Section 10.02 Notices and Other Communications; Facsimile Copies.

(a) General. Except in the case of notices and other communications expressly permitted to be given by telephone (and except as provided in Section 10.02(b)), all notices and other communications provided for herein shall be in writing and shall be delivered by hand or overnight courier service, mailed by certified or registered mail or sent by fax as follows, and all notices and other communications expressly permitted hereunder to be given by telephone shall be made to the applicable telephone number, as follows:

(i) if to the Borrower, the Issuing Banks, the Collateral Agent or the Administrative Agent, to the address, electronic mail address or telephone number specified for such Person on Schedule 10.02; and

(ii) if to any other Lender, to the address, electronic mail addresses or telephone number specified in its Administrative Questionnaire.

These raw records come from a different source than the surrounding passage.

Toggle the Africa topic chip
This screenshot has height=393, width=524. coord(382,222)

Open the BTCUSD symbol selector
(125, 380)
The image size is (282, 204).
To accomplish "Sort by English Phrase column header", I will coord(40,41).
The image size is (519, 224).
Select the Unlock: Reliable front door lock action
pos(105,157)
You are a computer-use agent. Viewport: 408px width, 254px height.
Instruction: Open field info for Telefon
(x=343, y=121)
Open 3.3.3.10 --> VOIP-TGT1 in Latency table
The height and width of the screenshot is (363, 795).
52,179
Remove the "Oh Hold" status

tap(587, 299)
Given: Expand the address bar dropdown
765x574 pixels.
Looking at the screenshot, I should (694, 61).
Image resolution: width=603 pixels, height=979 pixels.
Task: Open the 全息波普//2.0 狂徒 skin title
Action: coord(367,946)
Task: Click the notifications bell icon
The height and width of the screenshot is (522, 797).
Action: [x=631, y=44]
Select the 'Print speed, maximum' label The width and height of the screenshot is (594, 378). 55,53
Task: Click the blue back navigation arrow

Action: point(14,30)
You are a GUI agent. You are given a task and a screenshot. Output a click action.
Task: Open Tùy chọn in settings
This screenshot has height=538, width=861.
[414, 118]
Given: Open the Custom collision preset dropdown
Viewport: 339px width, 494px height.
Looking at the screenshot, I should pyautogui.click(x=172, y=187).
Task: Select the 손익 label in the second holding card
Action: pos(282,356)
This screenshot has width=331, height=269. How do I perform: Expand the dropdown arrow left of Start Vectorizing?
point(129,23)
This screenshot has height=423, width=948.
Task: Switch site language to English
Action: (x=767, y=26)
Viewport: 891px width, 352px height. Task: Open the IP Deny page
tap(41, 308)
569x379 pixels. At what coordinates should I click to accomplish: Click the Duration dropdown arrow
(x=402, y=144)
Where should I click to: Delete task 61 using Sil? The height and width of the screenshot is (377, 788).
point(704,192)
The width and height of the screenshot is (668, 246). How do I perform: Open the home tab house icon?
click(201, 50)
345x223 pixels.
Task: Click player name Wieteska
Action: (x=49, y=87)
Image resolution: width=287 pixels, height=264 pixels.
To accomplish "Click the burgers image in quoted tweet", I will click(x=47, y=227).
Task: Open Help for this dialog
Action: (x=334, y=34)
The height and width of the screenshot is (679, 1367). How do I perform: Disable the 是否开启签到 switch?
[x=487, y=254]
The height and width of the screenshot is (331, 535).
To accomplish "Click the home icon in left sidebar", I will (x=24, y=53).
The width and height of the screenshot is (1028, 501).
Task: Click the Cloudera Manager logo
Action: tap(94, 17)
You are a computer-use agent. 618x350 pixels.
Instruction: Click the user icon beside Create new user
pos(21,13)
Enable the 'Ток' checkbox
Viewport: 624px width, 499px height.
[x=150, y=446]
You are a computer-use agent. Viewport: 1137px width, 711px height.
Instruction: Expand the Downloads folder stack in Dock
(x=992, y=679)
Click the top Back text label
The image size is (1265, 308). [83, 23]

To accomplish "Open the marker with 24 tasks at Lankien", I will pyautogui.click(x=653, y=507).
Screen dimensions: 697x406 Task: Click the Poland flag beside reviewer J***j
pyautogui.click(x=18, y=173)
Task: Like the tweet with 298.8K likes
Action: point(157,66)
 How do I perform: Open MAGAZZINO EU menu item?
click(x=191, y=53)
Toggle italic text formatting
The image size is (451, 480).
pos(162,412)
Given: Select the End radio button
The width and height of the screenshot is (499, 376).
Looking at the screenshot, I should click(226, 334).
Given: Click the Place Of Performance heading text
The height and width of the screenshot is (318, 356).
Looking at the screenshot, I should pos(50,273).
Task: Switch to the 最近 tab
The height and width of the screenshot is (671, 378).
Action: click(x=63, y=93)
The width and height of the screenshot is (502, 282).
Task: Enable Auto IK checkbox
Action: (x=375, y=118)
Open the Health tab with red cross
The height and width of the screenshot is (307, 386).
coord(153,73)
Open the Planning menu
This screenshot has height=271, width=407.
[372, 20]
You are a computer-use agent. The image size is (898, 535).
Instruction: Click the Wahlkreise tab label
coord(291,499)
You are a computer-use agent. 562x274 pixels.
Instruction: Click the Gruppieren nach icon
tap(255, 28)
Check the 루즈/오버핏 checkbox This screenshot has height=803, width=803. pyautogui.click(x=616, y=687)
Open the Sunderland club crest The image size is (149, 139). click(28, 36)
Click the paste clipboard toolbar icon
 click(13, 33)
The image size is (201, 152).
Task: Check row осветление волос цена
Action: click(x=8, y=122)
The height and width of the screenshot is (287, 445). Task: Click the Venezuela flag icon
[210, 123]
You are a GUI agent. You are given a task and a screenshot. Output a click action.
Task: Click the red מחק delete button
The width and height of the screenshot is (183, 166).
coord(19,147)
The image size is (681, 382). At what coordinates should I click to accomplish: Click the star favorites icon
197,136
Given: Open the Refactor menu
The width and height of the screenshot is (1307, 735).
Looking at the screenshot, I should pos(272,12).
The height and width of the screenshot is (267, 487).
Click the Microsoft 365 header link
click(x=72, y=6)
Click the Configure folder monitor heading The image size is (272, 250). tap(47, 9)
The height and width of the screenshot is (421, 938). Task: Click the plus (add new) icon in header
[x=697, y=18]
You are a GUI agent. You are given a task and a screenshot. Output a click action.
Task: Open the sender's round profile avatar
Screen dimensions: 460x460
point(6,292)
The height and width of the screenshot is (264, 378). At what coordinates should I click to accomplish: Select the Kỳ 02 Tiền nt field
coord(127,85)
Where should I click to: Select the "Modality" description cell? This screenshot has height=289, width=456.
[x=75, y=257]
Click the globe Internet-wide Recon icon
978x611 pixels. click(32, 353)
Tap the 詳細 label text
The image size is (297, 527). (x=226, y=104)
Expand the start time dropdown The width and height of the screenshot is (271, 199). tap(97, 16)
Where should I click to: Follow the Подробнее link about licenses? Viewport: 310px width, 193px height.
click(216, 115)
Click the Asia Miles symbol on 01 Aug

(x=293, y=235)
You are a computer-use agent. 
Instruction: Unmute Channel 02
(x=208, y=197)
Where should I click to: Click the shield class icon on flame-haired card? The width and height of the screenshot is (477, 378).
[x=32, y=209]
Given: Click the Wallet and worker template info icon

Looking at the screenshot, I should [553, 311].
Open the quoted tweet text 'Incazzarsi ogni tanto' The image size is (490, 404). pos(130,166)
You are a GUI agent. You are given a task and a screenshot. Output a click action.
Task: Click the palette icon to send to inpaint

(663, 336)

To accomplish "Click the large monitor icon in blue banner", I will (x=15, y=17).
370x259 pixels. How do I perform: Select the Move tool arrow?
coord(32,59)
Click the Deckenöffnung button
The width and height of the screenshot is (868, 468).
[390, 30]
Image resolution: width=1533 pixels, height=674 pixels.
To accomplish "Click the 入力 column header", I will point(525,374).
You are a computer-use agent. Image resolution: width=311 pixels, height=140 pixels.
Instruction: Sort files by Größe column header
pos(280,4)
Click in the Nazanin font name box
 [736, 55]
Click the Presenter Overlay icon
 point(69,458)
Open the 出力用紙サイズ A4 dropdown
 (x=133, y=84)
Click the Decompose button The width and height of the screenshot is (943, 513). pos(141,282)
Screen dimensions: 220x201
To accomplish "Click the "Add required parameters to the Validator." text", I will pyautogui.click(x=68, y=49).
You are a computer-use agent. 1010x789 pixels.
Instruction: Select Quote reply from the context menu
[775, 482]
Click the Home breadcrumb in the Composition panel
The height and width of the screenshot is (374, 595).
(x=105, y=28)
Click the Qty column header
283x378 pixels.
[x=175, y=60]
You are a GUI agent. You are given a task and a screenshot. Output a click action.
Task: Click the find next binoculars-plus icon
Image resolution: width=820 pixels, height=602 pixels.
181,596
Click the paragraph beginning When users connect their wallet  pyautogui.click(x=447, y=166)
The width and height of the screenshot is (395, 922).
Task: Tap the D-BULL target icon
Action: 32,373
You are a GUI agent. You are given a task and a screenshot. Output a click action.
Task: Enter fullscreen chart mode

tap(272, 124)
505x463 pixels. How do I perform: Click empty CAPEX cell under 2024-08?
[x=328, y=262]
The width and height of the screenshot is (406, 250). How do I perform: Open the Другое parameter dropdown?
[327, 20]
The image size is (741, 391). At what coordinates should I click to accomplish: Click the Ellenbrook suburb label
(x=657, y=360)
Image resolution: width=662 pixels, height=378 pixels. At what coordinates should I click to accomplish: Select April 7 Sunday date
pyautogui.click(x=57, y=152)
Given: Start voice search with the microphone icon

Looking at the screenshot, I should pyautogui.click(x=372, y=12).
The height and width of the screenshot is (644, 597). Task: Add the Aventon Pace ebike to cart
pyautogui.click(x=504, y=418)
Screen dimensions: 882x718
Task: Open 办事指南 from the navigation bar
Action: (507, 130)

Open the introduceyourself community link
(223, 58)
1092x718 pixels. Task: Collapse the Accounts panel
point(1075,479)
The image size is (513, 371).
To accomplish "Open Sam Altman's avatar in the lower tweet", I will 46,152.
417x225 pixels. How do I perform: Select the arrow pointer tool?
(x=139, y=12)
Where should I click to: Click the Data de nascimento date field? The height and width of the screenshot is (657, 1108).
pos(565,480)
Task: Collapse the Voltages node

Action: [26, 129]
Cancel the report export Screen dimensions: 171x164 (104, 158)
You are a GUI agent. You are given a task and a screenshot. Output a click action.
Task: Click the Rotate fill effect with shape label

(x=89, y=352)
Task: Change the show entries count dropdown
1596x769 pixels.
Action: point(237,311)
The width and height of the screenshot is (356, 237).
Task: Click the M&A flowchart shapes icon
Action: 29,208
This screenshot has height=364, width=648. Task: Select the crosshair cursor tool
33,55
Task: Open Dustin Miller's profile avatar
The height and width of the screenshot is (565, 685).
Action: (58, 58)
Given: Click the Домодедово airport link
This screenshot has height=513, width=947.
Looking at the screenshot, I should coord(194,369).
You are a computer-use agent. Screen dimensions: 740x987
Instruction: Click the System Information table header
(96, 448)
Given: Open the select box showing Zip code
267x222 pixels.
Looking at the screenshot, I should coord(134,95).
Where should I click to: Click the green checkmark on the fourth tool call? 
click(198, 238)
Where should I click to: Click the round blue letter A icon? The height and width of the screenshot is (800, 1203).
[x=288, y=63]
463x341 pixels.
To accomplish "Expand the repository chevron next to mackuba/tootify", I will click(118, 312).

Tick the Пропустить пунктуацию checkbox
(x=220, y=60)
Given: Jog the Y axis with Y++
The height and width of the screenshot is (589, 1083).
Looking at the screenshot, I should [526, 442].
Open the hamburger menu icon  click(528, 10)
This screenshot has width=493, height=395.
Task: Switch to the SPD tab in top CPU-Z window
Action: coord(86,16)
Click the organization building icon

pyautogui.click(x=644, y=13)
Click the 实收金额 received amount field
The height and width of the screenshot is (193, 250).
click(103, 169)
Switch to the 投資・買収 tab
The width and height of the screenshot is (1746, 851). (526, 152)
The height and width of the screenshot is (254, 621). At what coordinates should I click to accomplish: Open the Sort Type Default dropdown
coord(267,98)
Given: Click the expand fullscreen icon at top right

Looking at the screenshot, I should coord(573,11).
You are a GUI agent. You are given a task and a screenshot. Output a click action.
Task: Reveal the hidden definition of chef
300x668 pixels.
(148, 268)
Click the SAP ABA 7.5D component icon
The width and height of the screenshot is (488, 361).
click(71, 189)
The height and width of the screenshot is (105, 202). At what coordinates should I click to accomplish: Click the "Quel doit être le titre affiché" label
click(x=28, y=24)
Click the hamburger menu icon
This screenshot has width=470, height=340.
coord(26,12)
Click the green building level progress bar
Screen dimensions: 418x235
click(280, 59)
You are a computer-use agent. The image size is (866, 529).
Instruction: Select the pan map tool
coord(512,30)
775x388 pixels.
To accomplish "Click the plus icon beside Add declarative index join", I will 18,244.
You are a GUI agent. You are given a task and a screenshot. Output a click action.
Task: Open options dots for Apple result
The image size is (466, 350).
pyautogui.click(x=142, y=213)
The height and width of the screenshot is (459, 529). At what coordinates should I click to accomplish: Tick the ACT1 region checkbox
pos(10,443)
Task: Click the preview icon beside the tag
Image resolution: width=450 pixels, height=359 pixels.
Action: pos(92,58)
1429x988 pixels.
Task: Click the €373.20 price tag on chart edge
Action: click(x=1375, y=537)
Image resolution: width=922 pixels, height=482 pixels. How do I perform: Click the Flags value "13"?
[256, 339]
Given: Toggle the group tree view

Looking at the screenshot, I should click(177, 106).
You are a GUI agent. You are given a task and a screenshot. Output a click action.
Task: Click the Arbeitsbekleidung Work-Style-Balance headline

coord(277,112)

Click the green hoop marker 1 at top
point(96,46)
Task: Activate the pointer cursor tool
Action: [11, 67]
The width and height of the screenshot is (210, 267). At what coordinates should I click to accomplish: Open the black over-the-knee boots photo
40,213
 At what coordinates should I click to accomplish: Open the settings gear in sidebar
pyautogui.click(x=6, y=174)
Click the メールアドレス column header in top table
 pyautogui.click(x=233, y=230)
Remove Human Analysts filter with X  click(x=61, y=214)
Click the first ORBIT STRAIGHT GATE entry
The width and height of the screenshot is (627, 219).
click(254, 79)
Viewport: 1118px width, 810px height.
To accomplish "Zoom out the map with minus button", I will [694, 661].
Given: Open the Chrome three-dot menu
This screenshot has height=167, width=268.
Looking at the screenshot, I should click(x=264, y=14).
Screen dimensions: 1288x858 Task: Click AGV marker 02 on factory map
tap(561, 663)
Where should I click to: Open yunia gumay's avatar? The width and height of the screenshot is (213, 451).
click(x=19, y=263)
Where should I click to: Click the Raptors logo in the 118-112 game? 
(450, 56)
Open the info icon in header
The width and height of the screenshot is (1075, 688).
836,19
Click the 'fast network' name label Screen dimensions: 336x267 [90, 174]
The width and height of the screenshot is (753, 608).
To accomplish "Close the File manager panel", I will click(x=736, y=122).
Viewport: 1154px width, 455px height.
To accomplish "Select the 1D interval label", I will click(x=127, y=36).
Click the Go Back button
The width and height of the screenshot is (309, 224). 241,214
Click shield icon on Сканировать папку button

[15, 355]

Notices and other communications sent by hand or overnight courier service, or mailed by certified or registered mail, shall be deemed to have been given when received; notices and other communications sent by fax shall be deemed to have been given when sent (except that, if not given during normal business hours for the recipient, shall be deemed to have been given at the opening of business on the next Business Day for the recipient); and notices deposited in the United States mail with postage prepaid and properly addressed shall be deemed to have been given within three Business Days of such deposit; provided that no notice to any Agent shall be effective until received by such Agent. Notices and other communications delivered through electronic communications to the extent provided in Section 10.02(b) shall be effective as provided in such subsection (b).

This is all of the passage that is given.